Aim of the exercise:
Copying rule for the data below: pictures stay out, and only the lines from the one with "At what coordinates" down to the one with "Viewport: 650px width, 466px height.", inclusive, are repeated exactly.

Records provided:
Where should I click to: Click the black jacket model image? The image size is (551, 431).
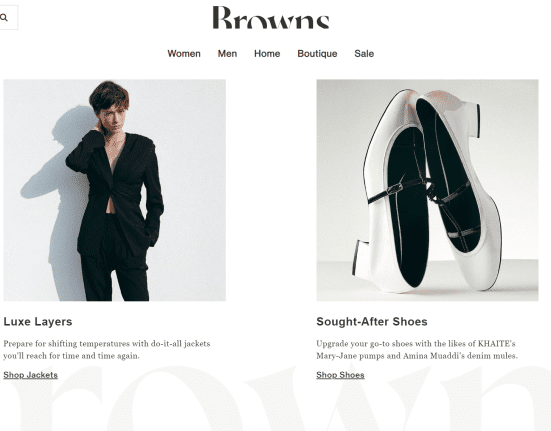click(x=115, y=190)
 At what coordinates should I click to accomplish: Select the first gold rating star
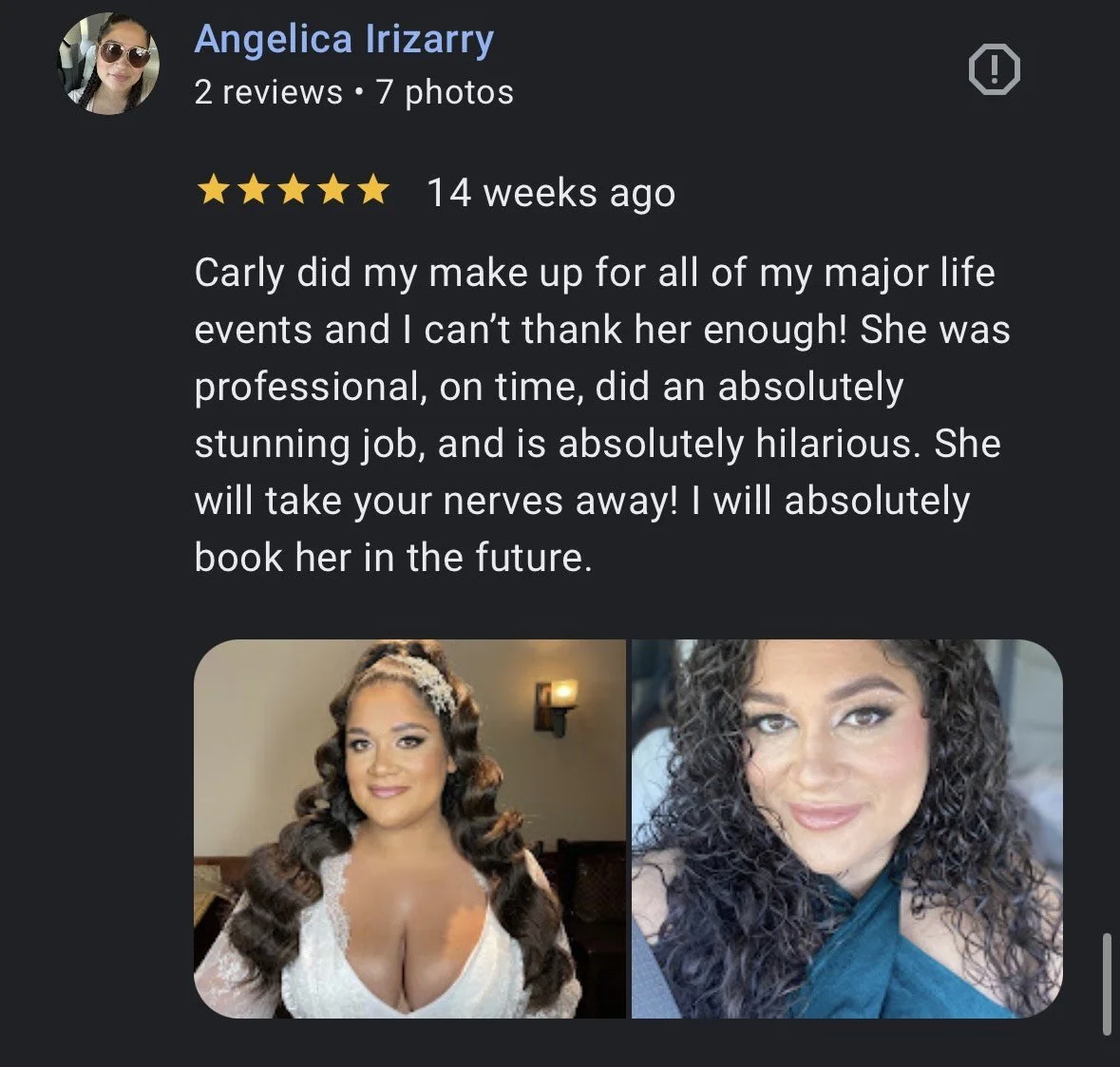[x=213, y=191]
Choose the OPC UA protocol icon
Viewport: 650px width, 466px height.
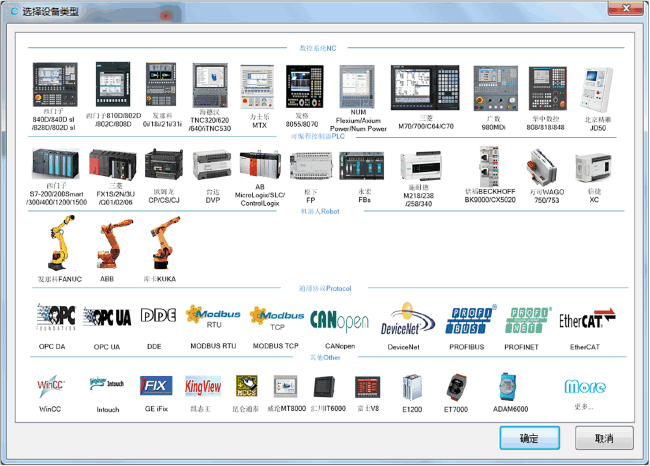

...

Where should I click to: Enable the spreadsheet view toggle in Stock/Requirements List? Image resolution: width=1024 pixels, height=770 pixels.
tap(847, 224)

Solution for this exercise:
 At what coordinates should I click to accomplish: Select the first gold rating star
[x=213, y=191]
Choose the OPC UA protocol icon
Viewport: 650px width, 466px height.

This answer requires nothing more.